Measure for measuring worms
English sparrows were introduced here in the 1850s by Nicholas Pike, director of the Brooklyn Institute of New York, as a biological control for the destructive tree pest Eunomos subsignarrius, commonly called measuring worms or hanging worms. The New World cuisine agreed with the English sparrows, which later were renamed house sparrows. Their idea of a house is the same-sized nest cavity needed by native birds, such as chickadees, bluebirds, wrens and purple martins (which help control mosquitoes bearing a nasty invader, the West Nile virus). House sparrows frequently break other species' eggs and kill nestlings to take over. Along with European starlings, house sparrows are the only nuisance birds that legally can be destroyed under federal laws protecting native and migrating species..

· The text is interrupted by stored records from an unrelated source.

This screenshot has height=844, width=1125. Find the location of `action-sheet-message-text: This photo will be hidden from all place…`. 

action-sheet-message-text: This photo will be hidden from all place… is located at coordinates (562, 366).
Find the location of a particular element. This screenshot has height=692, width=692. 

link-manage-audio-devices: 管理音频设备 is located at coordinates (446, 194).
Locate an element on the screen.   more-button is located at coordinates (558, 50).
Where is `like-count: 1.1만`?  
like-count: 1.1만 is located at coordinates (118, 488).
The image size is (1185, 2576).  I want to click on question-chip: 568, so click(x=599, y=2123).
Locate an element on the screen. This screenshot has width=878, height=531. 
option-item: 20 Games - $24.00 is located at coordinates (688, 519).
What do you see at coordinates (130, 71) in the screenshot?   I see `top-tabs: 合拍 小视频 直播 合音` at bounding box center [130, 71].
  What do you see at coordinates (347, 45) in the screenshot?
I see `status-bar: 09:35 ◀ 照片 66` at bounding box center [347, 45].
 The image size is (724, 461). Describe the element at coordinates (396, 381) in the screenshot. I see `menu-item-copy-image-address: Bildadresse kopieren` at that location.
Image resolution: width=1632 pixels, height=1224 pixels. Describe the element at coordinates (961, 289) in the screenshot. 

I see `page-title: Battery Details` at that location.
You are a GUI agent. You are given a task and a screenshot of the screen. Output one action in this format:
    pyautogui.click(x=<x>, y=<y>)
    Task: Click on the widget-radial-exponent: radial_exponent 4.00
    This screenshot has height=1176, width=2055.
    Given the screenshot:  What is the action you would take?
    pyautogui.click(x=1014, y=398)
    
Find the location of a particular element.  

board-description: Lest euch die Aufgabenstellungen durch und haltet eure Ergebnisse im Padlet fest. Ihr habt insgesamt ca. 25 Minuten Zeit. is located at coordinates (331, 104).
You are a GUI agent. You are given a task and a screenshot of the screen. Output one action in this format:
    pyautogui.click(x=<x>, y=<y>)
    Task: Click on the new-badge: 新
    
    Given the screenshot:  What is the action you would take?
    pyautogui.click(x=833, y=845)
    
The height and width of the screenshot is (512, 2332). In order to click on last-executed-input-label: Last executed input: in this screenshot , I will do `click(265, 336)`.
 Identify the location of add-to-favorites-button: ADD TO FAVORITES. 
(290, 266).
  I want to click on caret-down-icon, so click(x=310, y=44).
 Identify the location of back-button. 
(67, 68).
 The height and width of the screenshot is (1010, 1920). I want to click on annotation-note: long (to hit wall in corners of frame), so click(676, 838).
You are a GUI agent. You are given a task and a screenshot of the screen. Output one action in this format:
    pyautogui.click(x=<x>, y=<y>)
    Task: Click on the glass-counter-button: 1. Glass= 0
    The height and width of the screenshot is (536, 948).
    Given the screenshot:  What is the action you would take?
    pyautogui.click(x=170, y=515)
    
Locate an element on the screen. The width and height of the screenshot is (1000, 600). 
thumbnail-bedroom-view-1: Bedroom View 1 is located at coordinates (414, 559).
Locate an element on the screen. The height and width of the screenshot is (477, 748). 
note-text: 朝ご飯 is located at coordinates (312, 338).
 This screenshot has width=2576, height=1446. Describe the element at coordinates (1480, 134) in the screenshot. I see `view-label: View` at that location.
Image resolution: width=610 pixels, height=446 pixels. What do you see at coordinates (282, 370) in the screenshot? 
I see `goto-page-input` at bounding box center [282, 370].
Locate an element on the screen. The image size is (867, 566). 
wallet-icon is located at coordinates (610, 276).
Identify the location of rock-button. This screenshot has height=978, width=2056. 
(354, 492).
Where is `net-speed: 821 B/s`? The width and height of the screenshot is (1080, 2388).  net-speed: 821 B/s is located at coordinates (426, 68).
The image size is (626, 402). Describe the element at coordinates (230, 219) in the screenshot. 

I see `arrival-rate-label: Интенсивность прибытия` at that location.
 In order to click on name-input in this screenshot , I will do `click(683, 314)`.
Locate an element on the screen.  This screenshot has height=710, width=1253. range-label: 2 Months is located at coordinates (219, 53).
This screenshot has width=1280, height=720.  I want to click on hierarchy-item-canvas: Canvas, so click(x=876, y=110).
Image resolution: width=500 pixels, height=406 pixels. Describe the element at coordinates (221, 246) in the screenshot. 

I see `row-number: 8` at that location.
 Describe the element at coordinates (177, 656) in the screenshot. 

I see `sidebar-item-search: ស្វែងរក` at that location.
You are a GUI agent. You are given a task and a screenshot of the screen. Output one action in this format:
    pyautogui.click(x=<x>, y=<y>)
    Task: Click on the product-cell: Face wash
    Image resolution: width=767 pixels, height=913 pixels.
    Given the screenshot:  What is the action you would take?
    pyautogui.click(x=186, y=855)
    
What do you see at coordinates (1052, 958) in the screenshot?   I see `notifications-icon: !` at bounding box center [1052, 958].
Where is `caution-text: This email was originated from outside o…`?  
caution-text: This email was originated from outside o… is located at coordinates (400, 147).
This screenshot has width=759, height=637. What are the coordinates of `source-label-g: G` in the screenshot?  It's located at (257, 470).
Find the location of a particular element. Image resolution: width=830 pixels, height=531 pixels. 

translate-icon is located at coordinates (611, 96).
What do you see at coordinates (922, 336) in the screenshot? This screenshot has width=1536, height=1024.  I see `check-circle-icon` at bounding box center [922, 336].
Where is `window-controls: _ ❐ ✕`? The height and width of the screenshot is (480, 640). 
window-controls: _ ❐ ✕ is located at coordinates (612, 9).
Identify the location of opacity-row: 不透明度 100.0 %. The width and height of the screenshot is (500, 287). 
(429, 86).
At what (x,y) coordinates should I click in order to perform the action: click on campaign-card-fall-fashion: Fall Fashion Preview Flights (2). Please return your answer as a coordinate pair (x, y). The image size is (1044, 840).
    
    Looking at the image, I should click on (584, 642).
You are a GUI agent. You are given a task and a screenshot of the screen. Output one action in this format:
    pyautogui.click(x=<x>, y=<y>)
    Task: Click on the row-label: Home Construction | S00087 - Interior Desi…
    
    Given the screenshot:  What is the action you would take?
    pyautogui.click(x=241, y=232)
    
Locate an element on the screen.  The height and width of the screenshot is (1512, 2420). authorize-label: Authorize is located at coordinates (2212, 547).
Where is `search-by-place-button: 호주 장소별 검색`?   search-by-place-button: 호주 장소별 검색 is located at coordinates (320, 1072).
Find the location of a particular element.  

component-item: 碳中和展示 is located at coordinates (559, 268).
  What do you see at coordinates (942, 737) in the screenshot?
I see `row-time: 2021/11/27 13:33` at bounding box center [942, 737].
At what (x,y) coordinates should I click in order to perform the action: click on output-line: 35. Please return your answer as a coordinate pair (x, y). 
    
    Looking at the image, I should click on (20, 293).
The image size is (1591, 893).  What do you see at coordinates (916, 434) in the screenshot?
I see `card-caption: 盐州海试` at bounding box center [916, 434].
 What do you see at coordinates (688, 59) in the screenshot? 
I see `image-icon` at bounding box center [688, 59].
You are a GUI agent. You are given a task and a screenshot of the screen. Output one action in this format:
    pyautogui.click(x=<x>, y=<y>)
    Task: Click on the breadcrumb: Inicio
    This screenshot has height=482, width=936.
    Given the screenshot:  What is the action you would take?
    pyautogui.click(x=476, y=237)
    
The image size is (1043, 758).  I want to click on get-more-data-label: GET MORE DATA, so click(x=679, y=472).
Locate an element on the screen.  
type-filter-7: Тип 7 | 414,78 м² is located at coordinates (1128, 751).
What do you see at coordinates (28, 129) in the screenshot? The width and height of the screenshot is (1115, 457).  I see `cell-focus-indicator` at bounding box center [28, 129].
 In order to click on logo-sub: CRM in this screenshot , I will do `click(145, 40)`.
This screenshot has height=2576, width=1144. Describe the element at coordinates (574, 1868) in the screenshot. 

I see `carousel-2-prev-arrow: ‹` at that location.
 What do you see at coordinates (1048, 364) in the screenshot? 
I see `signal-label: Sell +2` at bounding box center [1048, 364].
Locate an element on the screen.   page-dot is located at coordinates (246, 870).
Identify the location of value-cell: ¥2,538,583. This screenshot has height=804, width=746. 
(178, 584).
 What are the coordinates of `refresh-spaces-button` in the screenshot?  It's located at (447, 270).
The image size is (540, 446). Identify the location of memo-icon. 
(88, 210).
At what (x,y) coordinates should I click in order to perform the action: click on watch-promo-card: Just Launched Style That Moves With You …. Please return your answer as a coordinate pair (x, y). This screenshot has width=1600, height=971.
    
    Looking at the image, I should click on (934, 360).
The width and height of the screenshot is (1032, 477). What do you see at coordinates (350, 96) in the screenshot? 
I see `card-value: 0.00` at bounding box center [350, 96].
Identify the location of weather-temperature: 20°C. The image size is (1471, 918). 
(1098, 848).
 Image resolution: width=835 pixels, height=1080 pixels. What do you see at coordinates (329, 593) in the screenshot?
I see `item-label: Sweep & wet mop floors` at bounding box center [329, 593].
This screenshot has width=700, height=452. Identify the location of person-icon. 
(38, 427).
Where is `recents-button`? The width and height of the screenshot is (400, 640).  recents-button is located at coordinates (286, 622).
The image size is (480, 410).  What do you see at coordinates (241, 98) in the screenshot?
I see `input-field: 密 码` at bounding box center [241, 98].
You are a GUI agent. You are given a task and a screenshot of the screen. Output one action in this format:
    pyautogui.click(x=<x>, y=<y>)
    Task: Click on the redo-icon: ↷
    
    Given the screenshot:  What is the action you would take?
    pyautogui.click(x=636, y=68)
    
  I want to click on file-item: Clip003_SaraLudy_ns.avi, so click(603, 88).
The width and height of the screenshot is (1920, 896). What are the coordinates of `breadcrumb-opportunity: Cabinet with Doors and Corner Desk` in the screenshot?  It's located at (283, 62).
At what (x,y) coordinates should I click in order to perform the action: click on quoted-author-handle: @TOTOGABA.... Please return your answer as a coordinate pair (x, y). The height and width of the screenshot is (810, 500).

Non-native cats to the rescue?
Felines can't read law books, but they know a tasty meal when they spot one -- as bird-stalking pet cats and feral cats do an estimated 465 million times a year in the United States. Like the European starling and English sparrow, Felis catus started out slowly in the colonies, transported here by European settlers for their rodent-control capabilities. (Long before that, they were introduced to Europe and the British Isles, having been domesticated from ancestral African wild cats (Felis silvestris lybica) by ancient Egyptians to patrol their granaries.) In the latter part of the 20th century, cat populations climbed faster than a runaway squirrel. There are now an estimated 63 million pet felines in the United States -- plus as many as 30 million so-called feral cats, which are formerly domesticated cats living outdoors without benefit of spaying or neutering to control their prolific reproduction.
$17 billion tabby tab
There's just one hitch in the scheme to control nuisance birds with the introduced cat corps: Only a minority of birds killed every year by cats in the United States are the wily starlings and house sparrows. Many more victims are the native songbirds and neotropical migrants, the colorful little ones that fly north to the United States and Canada each spring to nest and try to keep their dwindling populations alive.
Placing an admittedly arbitrary value of $30 on each slain songbird, "Biological Invasions" editor David Pimentel sets the cat-killed tally at $17 billion a year. That doesn't count, he notes, all the native small mammals, amphibians and reptiles killed by feral cats and outdoor pet cats.